==== PAGE EXCERPT ====

- Story Highlights
- Quit Smoking during Treatment?: Researchers say people who try to quit during an addiction treatment program do equally well to people who don't try.
- Mortality: Smokers in treatment are more likely to die from tobacco than their primary problem substance.
Study Supports Combining Smoking Cessation and Addiction Treatment ProgramsComments (3)
Smoking cessation efforts in addiction treatment programs help people quit without compromising overall treatment outcomes.
Here’s a curious fact: almost 3 out of 4 people in treatment for a substance use disorder smoke cigarettes. In fact, people involved in substance abuse treatment are more likely to die from tobacco use than from causes related to alcohol or another drug of abuse. Yet despite this, addiction treatment programs rarely push tobacco cessation as a primary goal. Does this make any sense?
OK, of course straight-up mortality statistics don’t tell the whole story since you almost certainly get a bigger quality of life boost from stopping meth or cocaine or heroin or alcohol. And since dropping two very different addictions at the same time seems a lot harder, it seems to make sense to focus on quitting one at a time – you certainly don’t want a person to quit cocaine treatment just so they can have a cigarette!
That’s the common reasoning anyway, and it makes a lot of sense – unfortunately, like so much else with addiction and addiction treatment, what makes sense isn’t always what’s true.
The counterintuitive truth, according to NIH research published in The Journal of Clinical Psychiatry, is that quitting smoking while in a substance abuse treatment program has no impact on addiction treatment success.
To come to this conclusion, researchers divided a pool of treatment seeking stimulant abusers (cocaine or methamphetamine) into 2 groups:
- a group that received standard outpatient addiction treatment.
- a second group received the same addiction treatment and additional smoking cessation treatment (weekly smoking counseling, buprion medication, a nicotine inhaler and prizes for abstinence).
After measuring for smoking indicators at 10 weeks, 3 months and 6 months post treatment initiation, the researchers concluded that smoking cessation treatment helped people quit tobacco without affecting stimulant addiction treatment participation.
So if you smoke and you’re changing your life for the better with addiction treatment, why not go all the way and go tobacco free at the same time?

==== INFORMATION PROVIDED ====

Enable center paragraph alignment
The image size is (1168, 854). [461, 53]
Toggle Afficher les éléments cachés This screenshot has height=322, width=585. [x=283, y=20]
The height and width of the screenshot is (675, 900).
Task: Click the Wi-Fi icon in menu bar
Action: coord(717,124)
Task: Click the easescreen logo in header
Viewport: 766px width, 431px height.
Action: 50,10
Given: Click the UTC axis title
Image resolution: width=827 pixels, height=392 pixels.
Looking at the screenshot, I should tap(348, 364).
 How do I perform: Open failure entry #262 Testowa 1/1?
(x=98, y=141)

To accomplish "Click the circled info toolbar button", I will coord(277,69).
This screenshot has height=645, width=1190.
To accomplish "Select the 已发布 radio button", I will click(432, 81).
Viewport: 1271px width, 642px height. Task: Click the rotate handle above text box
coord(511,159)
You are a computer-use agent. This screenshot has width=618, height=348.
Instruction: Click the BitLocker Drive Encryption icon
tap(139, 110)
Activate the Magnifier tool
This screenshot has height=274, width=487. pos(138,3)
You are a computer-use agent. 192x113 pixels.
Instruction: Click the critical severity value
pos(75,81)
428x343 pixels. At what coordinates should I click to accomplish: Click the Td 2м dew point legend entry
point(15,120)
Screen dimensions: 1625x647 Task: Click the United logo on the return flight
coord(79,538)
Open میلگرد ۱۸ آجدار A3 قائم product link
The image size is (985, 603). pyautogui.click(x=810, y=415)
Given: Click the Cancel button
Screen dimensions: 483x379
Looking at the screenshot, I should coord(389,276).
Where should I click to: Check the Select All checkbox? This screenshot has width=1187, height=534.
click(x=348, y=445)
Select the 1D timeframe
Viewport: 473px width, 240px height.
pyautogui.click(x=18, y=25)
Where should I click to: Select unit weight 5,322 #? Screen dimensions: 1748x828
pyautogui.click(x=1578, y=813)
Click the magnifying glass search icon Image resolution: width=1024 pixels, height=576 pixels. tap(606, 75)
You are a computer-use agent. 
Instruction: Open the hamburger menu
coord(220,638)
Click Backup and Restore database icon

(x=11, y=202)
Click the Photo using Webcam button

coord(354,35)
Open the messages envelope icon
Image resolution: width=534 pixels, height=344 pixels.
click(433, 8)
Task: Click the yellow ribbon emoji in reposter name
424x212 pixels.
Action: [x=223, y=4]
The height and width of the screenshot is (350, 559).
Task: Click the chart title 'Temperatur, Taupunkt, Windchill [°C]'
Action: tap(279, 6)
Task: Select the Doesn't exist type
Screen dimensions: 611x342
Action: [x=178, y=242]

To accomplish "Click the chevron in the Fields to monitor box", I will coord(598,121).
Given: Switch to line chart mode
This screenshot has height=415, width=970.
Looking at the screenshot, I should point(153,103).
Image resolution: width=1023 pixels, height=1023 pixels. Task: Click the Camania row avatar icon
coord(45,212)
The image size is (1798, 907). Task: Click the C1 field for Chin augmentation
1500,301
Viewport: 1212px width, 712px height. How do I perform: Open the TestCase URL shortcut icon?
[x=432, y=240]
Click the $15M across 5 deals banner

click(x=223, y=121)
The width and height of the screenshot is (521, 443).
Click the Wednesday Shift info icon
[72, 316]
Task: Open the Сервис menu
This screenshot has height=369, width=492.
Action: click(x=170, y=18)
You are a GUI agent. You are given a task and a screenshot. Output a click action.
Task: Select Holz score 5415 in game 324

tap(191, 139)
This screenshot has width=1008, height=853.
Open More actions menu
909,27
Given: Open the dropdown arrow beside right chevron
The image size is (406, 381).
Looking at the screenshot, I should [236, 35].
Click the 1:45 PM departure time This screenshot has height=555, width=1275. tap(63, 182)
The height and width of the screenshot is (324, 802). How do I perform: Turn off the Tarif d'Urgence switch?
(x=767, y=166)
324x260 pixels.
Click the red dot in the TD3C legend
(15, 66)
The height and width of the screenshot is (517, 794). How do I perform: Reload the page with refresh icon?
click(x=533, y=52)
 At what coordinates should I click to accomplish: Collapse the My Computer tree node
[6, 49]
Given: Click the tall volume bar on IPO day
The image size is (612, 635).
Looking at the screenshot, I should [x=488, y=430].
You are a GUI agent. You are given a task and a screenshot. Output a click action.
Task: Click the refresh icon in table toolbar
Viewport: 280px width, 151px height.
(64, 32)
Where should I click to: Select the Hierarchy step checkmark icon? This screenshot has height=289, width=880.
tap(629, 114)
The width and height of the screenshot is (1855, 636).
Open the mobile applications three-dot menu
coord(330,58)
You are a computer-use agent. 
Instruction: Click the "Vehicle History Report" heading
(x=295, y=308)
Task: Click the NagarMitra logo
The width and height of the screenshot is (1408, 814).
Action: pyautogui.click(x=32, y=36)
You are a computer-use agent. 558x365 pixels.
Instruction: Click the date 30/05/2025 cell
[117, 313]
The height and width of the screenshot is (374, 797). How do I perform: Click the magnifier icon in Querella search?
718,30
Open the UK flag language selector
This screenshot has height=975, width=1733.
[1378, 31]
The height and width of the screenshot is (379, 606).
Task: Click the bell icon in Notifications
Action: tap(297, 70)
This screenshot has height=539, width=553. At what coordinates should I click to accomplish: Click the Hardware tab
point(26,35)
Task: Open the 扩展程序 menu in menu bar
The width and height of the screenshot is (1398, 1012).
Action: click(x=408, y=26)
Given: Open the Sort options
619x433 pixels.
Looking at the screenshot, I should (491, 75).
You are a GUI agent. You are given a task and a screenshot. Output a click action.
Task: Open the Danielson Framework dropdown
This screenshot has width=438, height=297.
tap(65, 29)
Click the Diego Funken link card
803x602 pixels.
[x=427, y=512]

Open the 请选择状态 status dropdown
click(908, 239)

====

- [ACTION ITEM] Summarize the article on smoking cessation during addiction treatment in two sentences.

- [SOLUTION] Almost three out of four people in treatment for a substance use disorder smoke and are more likely to die from tobacco than from their primary substance, yet addiction treatment programs rarely make quitting tobacco a primary goal. NIH research published in The Journal of Clinical Psychiatry compared stimulant abusers in standard outpatient treatment with those who also received smoking cessation treatment and found that it helped people quit tobacco without affecting their participation in stimulant addiction treatment.